Content starts
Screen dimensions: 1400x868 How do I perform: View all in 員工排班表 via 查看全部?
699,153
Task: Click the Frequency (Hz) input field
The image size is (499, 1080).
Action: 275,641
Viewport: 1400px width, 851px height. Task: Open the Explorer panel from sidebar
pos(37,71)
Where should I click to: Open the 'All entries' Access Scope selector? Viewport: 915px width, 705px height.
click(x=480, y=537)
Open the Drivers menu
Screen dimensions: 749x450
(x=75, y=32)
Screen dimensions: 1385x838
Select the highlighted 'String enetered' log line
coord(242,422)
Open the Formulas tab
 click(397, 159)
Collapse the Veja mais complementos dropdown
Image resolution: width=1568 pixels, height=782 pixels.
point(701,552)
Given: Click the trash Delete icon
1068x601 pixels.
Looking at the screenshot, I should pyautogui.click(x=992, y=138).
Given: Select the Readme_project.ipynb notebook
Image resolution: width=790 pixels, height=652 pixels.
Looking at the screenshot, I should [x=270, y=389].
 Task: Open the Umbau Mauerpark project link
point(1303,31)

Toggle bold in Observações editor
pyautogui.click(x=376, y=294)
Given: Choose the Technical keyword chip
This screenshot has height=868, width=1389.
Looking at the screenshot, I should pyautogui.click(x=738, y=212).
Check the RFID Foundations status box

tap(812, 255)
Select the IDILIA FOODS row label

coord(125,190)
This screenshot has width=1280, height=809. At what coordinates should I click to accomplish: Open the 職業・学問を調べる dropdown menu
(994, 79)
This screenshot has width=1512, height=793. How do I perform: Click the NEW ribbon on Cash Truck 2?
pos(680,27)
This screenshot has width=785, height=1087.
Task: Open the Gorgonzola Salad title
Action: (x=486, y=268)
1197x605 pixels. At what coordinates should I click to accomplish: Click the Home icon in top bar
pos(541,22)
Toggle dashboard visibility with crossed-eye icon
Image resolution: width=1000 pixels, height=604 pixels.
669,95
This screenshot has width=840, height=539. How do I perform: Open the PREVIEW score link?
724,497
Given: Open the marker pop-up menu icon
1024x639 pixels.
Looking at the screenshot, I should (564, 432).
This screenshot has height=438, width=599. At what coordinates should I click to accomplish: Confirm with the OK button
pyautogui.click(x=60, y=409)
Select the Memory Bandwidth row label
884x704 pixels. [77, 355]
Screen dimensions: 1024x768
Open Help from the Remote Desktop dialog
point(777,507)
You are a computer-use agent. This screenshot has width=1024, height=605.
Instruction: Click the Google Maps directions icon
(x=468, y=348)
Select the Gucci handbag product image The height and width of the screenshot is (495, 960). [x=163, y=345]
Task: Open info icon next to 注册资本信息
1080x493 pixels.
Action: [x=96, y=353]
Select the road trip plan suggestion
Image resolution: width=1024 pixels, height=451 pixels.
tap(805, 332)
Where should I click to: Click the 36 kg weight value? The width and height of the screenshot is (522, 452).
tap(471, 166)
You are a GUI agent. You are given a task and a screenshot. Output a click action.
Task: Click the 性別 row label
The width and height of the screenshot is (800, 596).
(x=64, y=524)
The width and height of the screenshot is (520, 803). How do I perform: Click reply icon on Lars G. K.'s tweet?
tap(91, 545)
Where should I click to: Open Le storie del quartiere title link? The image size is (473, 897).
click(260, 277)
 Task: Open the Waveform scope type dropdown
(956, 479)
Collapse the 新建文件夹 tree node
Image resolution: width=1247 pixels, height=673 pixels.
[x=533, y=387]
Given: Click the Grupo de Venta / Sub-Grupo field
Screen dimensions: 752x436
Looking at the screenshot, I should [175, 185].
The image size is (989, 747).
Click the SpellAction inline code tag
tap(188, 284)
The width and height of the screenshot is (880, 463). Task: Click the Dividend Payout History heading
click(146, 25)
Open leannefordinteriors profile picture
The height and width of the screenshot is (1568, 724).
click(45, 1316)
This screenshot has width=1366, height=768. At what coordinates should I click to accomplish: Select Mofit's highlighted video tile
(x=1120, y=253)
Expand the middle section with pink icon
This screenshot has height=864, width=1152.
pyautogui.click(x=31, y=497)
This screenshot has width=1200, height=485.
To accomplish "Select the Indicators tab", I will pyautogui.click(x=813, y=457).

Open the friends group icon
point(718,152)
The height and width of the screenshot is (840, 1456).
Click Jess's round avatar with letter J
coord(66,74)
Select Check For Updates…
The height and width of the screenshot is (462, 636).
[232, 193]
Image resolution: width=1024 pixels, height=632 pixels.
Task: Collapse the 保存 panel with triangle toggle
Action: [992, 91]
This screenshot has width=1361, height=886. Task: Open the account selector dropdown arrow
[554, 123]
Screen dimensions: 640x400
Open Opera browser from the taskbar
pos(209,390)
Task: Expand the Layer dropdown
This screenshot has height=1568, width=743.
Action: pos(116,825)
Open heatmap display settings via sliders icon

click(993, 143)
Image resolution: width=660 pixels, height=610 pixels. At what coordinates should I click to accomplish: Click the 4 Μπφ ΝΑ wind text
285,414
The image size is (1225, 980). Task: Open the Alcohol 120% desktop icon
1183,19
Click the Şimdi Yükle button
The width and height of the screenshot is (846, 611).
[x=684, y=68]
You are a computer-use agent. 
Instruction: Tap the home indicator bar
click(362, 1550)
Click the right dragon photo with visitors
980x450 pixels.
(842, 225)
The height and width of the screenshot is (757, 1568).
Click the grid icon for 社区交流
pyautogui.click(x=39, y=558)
Content ends
What you should do:
If a line falls between the first line of the entries and the line containing "Given: Open the marker pop-up menu icon", or is one of those two, restate it word for word; leave all other lines out.

Task result:
Screen dimensions: 1400x868 How do I perform: View all in 員工排班表 via 查看全部?
699,153
Task: Click the Frequency (Hz) input field
The image size is (499, 1080).
Action: 275,641
Viewport: 1400px width, 851px height. Task: Open the Explorer panel from sidebar
pos(37,71)
Where should I click to: Open the 'All entries' Access Scope selector? Viewport: 915px width, 705px height.
click(x=480, y=537)
Open the Drivers menu
Screen dimensions: 749x450
(x=75, y=32)
Screen dimensions: 1385x838
Select the highlighted 'String enetered' log line
coord(242,422)
Open the Formulas tab
 click(397, 159)
Collapse the Veja mais complementos dropdown
Image resolution: width=1568 pixels, height=782 pixels.
point(701,552)
Given: Click the trash Delete icon
1068x601 pixels.
Looking at the screenshot, I should pyautogui.click(x=992, y=138).
Given: Select the Readme_project.ipynb notebook
Image resolution: width=790 pixels, height=652 pixels.
Looking at the screenshot, I should [x=270, y=389].
 Task: Open the Umbau Mauerpark project link
point(1303,31)

Toggle bold in Observações editor
pyautogui.click(x=376, y=294)
Given: Choose the Technical keyword chip
This screenshot has height=868, width=1389.
Looking at the screenshot, I should pyautogui.click(x=738, y=212).
Check the RFID Foundations status box

tap(812, 255)
Select the IDILIA FOODS row label

coord(125,190)
This screenshot has width=1280, height=809. At what coordinates should I click to accomplish: Open the 職業・学問を調べる dropdown menu
(994, 79)
This screenshot has width=1512, height=793. How do I perform: Click the NEW ribbon on Cash Truck 2?
pos(680,27)
This screenshot has width=785, height=1087.
Task: Open the Gorgonzola Salad title
Action: (x=486, y=268)
1197x605 pixels. At what coordinates should I click to accomplish: Click the Home icon in top bar
pos(541,22)
Toggle dashboard visibility with crossed-eye icon
Image resolution: width=1000 pixels, height=604 pixels.
669,95
This screenshot has width=840, height=539. How do I perform: Open the PREVIEW score link?
724,497
Given: Open the marker pop-up menu icon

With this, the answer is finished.